I know that makes some folks crazy. I know that some folks believe there must be a yardstick we can use to measure schools, and they want to believe that so badly that they have convinced themselves that a piece of twisted wire they found in a junk yard is just as good as a yardstick.
They are wrong. They've been wrong for well over a decade now, and the damage continues to pile up (and that suits some people just fine-- hooray disruption and entrepreneurial opportunity!).
It's important to understand that the Big Standardized Tests are the rotten core of these failed enterprises, because ESSA encourages us to keep repeating that mistake. Our ed policy "leaders" are like people who tried to make a self-driving car by setting a brick on the gas pedal and lashing the steering wheel in one position, and every time the car rams into a tree, they say, "Well, we must need a different sized brick, and we'll tie the steering wheel in a different position." They are like people who have gathered toenail clippings from elephants and declared, "Withy the right analytical model, we can determine the height and health of trees in the jungles that grow 200 miles from where these elephants live."
No, your approach is fundamentally, fatally flawed.
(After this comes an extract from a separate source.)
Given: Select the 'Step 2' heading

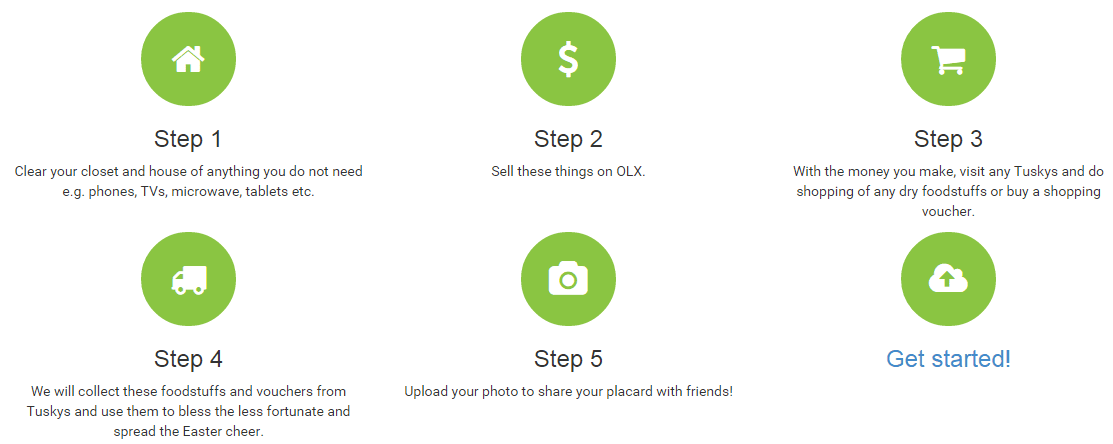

There is no program, no policy, no design, no model that will allow you to turn bad data into good data. There is no model that will let you turn a small sliver of bad data into a rich, full, accurate picture of reality.
Okay, smartypants, you say. If the BS Tests won't give us the data we need, then what else will.
The real answer is that I don't know-- and neither do you and neither does anybody else. And frankly, if you want to propose a data-gathering system, the burden of proof is on you to establish that the system is any good (a burden that has never, ever been met by the purveyors of the BS Tests). There are smart people who have written whole books about the matter, but solving the problem will require a very large conversation, the likes of which we still haven't had. Having that conversation, for real, for serious, would be a good start.
But meanwhile, the critical lesson from the past two administrations remains unabsorbed. It is the generation of narrow, bad data, the placement of a bad standardized test at the center of education, that doomed all of the previous ideas, both the good ones and the bad ones, to failure (in fact, it is the unfounded belief in BS Tests as fonts of good data that has allowed some bad ideas to even exist).
Until we address that, ed policies will continue to fail.